HARLEM — Rent-stabilized tenants of an apartment building with more than 150 city violations have gone without cooking gas for nearly half a year.
But not all residents of 301 St. Nicholas Ave. have needed gas. At least one group of tenants who pay market-rate rent received an electric stove after discovering they couldn't cook in their new apartment.
Gloria Atterbury, 66, who suffers from kidney failure, has been living in a rent-stabilized unit in the six-floor building with her family for 10 years. But after a July 8 fire in the ground-floor bodega at 301 St. Nicholas Ave., Con Edison shut off the gas to allow Newcastle Realty, the owner, to make repairs. That was months ago.
"I need to cook every day, I'm a dialysis patient," said Atterbury, whose family has had the apartment for more than 30 years. "My family bought me a toaster oven. They [the management company] haven't done anything about it. It's been six months."
Atterbury and other tenants said they have been offered hot plates to cope with the loss of their stoves.
Matt Mikaelian, 28, and his roommates, who pay the market rate for their three-bedroom unit, got a different response. They were given an electric stove in November after complaining to the landlord.
The group was unaware that the building didn’t have cooking gas when they moved into the apartment in mid-October from the Catskills. He and two friends signed the lease to a market-rate apartment — $2,900 for a three-bedroom — that had been completely renovated and had brand-new appliances.
A few days after moving in, they found out they couldn’t use the stove and called Newcastle.

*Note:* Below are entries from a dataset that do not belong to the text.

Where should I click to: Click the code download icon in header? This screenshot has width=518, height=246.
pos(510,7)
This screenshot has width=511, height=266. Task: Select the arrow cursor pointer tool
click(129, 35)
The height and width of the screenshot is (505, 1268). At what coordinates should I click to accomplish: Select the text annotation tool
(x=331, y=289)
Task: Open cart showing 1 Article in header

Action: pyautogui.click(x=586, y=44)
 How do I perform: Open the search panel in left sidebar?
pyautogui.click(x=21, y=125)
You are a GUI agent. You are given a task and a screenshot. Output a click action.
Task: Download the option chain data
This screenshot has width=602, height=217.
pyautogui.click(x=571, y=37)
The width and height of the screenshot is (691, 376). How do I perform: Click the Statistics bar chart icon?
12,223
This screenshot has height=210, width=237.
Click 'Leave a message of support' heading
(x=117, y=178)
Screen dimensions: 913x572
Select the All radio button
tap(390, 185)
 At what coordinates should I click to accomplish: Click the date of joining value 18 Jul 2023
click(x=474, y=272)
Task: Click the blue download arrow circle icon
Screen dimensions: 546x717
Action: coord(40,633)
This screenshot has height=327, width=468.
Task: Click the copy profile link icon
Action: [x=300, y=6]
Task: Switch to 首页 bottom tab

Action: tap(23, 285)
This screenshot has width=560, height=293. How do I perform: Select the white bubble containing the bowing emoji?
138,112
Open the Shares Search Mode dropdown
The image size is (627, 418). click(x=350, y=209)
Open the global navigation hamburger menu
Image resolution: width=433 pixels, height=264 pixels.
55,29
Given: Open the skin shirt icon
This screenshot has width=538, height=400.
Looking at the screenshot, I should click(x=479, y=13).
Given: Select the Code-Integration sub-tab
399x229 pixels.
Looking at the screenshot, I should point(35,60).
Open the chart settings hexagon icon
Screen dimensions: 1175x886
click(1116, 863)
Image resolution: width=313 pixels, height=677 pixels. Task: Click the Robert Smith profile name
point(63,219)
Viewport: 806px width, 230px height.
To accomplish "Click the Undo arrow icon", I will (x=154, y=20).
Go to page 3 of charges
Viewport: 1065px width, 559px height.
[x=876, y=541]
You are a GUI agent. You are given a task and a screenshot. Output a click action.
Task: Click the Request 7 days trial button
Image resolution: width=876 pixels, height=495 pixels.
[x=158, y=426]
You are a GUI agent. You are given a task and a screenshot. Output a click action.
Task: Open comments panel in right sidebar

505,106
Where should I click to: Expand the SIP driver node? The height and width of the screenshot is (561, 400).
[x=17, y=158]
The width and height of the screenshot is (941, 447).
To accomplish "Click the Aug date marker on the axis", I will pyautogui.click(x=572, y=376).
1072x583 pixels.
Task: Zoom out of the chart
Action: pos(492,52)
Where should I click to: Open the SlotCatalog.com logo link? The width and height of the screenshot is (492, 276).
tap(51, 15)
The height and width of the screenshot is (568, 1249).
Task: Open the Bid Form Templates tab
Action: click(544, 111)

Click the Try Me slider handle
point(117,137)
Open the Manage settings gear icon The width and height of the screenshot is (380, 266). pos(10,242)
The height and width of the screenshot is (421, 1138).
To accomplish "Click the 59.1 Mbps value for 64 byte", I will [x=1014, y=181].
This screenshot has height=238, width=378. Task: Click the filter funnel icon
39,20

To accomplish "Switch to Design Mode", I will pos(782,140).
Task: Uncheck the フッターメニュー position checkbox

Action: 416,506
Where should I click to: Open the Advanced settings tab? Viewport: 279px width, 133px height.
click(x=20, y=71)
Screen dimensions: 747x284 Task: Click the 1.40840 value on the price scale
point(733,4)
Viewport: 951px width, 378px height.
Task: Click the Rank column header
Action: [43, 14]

"The management company said we should've asked," Mikaelian said. "We never would've moved in if they told us this was an issue."
Mikaelian had just paid moving costs, two months’ rent and bought furniture. He considered leaving but didn't have the money to move into another apartment.
Eventually, Newcastle's president Margaret Streicker agreed to take a percentage off their first month's rent and install an electric stove, Mikaelian said.
None of the tenants in rent-stabilized units were offered the same deal, said Vaniqua Picard, 26, who lives with her grandmother.
"I'm happy for them. Somebody should get something out of this," said Picard. "But I'm enraged for my grandmother. She’s been living here for more than 20 years. It's not fair to the older people."
Picard's grandmother is considering withholding her rent until the gas is restored, she added.
Older tenants have also been asked to move out in exchange for money, residents said.
Residents have filed 135 complaints with the Department of Housing Preservation and Development. The complaints include peeling plaster, no heat and hot water, no cooking gas and problems with mice, according to HPD's website.
The building's 156 open violations are for for a range of issues like a busted lock in the front door, not repairing damage from the July fire, and not fixing broken smoke alarms, according to HPD.
In October, the building was fined $1,000 for not having heat and hot water. The money, which was due Dec. 20, has not been paid, an HPD spokeswoman said.
An inspection needed to turn the gas back on is set for Jan. 6.
The management company, through a spokesman, said getting the cooking gas turned back on has taken six months because they needed to complete structural repairs before working on the gas.
"A fire started in a delicatessen in the building and we had to do structural work in advance of the gas work," Newcastle spokesman George Arzt said.
While residents went without cooking gas, owners continued to renovate apartments, install new lights and paint the hallways. Some tenants said they are being pushed out to make room for more market-rate apartments.
“They called me and said, ‘Since you’re not happy, would you consider taking some money,’” said Atterbury, who has lived in a rent-controlled apartment for 25 years. “They want me out.”
Atterbury, who immediately declined the offer, did not receive a specific dollar figure. Some of her neighbors have been offered more than $100,000, she said.
The money was tempting but Atterbury was afraid she wouldn't be able to find another two-bedroom apartment in Harlem for less than the $800 a month she pays now. She goes to dialysis twice a week and can't afford to pay higher rent, she said.
“The older tenants are paying less rent than the new people coming in," said Stephanie Edmond, a tenant in her 60s who pays $1,000 for a two-bedroom apartment. "The person who received the electric stove is probably one of the people who are paying more.”
Although she understand the economic realities of the situation, she still feels it is unfair.
“It’s wrong,” she said. “The person who would need to utilize the stove more is the person who is paying the least amount of rent because that person has more of a financial burden."